Unflappable under pressure, Alysa Liu remains U.S. ice queen

Unflappable under pressure, Alysa Liu remains U.S. ice queen

GREENSBORO, N.C. – Not long before Alysa Liu was to take the ice as the last of 18 women to do her free skate Friday night at the U.S. Figure Skating Championships, the 14-year-old sat amidst the comings and goings and general commotion of a hallway leading to the ice. She had ear buds in place, munched on an apple and watched the skater who preceded her, Mariah Bell.

By the time Liu reached the Greensboro Coliseum rink for her final warmup moments, the ice surface was littered with stuffed animals, a form of tribute to an outstanding skater, and packed with the flower girls who pick them up. It was also awash with noise from an audience saluting the brilliant skating Bell had just done, an elegant, near flawless performance to k.d. Lang’s haunting interpretation of the emotionally powerful Leonard Cohen song, “Hallelujah.”

With the crowd’s reaction roaring in her now open ears, Liu weaved through the girls and the plushies in what seemed an eternity before the announcement of Bell’s scores. Liu waited and glided around with an aplomb that is just one of the many extraordinary parts of the personality of this 10th grader who last year had become the youngest U.S. senior champion in history.
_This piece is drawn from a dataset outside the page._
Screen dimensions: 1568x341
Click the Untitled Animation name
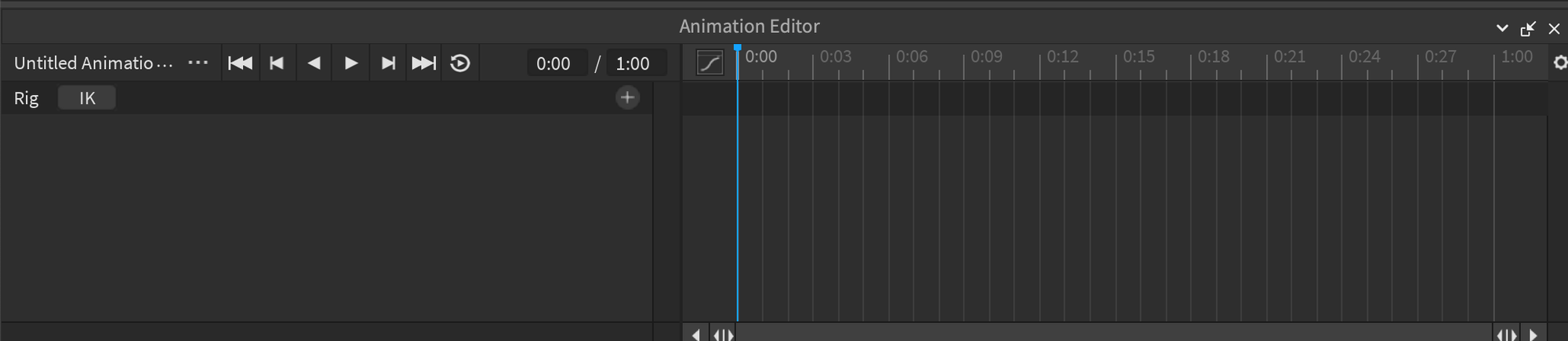click(x=93, y=63)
In the crowd, 1988 Olympic champion Brian Boitano watched with his coach, Linda Leaver, trying to see how Liu would react to what could be a discomfiting, pressurized situation.
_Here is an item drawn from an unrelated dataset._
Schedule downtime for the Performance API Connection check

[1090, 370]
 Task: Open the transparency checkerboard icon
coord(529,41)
“When she came out, I said to Linda, ‘Welcome to the big leagues, girl,’” Boitano said. “I thought it was really a sign of a champion she was smiling, and she was relaxed.”

And when her four minutes of skating to “Illumination” by composer-pianist Jennifer Thomas was over, Liu had moved into a league of her own in the United States.

“I was very happy for Mariah,” Liu said. “I didn’t get nervous or excited. I was kind of like, ‘Okay, she did well, and I also have to do well.’”

Capitalizing on the high values of her difficult jumps, Liu skated so well she won her second title by more than 10 points, with 235.52 to Bell’s 225.81.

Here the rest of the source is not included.